▶ _Exercise task_
Pull out every line of the entries below that contains the string "each", treating uppercase and lowercase as different.

▶ _Records to use_

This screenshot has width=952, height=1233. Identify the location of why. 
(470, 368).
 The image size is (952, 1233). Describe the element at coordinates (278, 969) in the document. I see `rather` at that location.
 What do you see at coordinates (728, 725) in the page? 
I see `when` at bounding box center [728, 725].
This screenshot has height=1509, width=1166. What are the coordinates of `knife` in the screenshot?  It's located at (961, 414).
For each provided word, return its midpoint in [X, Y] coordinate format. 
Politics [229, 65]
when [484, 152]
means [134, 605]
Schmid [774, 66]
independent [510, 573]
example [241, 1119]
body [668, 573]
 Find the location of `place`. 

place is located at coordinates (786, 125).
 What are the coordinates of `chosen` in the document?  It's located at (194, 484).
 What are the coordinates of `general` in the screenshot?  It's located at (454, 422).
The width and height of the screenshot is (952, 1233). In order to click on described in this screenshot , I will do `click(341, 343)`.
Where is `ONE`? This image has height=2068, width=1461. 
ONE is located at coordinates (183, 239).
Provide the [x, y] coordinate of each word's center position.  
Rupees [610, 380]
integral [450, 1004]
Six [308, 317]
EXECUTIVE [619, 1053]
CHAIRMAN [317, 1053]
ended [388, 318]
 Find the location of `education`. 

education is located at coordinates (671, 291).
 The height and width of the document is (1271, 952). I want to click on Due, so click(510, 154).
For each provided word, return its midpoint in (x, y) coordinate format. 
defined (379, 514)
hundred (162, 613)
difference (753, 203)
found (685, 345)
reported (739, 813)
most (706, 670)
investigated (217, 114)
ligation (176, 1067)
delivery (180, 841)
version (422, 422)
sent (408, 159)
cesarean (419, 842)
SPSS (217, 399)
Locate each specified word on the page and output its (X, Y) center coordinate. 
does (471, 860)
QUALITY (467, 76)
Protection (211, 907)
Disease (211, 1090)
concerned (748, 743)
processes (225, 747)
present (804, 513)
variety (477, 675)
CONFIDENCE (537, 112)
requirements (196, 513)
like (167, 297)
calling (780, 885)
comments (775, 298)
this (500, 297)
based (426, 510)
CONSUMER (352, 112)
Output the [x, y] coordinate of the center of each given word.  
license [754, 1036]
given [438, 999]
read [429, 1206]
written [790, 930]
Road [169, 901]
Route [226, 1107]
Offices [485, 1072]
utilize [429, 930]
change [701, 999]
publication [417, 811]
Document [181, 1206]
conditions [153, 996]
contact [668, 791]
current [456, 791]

▶ _Solution_
For each provided word, return its midpoint in [X, Y] coordinate format. 
Provide the [x, y] coordinate of each word's center position.  
For each provided word, return its midpoint in (x, y) coordinate format. 
Locate each specified word on the page and output its (X, Y) center coordinate. 
Output the [x, y] coordinate of the center of each given word.  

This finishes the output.